Document extract ▸
______
DHS Catches Visa Fraudsters with Fake Phony University

By David North on September 29, 2016

While my colleagues and I are often critical of the way the Department of Homeland Security handles the enforcement of immigration law, today's posting is a (one-off) hymn of praise to the agency for a burst of creativity regarding an element of the OPT foreign worker program.

OPT stands for Optional Practical Training, which turns alien graduates of U.S. colleges and universities back into "students" again and allows them to work, full-time, for up to three years after graduation on their F-1 student visas.

OPT, which is operated under administration rules without any congressional authorization, gives employers a substantial bonus for hiring the foreign alumni. OPT workers are not covered by Social Security or Medicare taxes, so at substantial cost to these trust funds employers get a de facto bonus of up to $15,000 for hiring the foreign grad rather than an American one (or an H-1B) at the same salary. The OPT grads get a similar bonus: the non-payment of payroll taxes at the rate of 7.65 percent a year.

Some phony universities were created by criminals to give OPT credentials to foreign "students," thus allowing them to work in the States while paying tuition and not attending classes. After "graduation", the same students could continue to work with the OPT papers, as we reported on the illegal practices of the University of Northern Virginia and Tri-Valley University.

UNV and Tri-Valley University were genuine phony institutions, in that they really existed and made a bundle on their abilities to create documents for illegal aliens.

In contrast, DHS created a fake phony university, the University of Northern New Jersey, to trap immigration law violators. What was not immediately apparent (at least not to me) was that this governmental scam would be used to catch operators of OPT programs. My sense was that it was intended to cause the arrest of criminal middlemen who were using it to illicitly place foreign students into a non-existent university.
______
Data provided ▸
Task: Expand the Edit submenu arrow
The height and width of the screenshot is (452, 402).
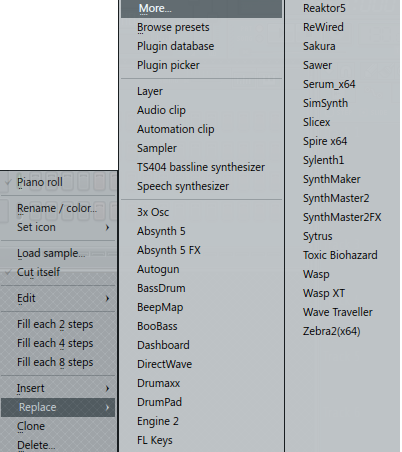Action: (x=107, y=298)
______
Tasks for this exercise ▸
a. State whether each statement agrees with the OPT article, answering yes or no and quoting the deciding words: (i) OPT operates under congressional authorization; (ii) OPT lets graduates work full-time for up to three years after graduation; (iii) the University of Northern New Jersey was set up by criminals.
b. Reproduce the OPT article word for word, starting at "While my colleagues" and ending at "foreign worker program.".

Results of the exercise ▸
a.
(i) No: "operated under administration rules without any congressional authorization"
(ii) Yes: "allows them to work, full-time, for up to three years after graduation"
(iii) No: "DHS created a fake phony university, the University of Northern New Jersey, to trap immigration law violators"

b.
While my colleagues and I are often critical of the way the Department of Homeland Security handles the enforcement of immigration law, today's posting is a (one-off) hymn of praise to the agency for a burst of creativity regarding an element of the OPT foreign worker program.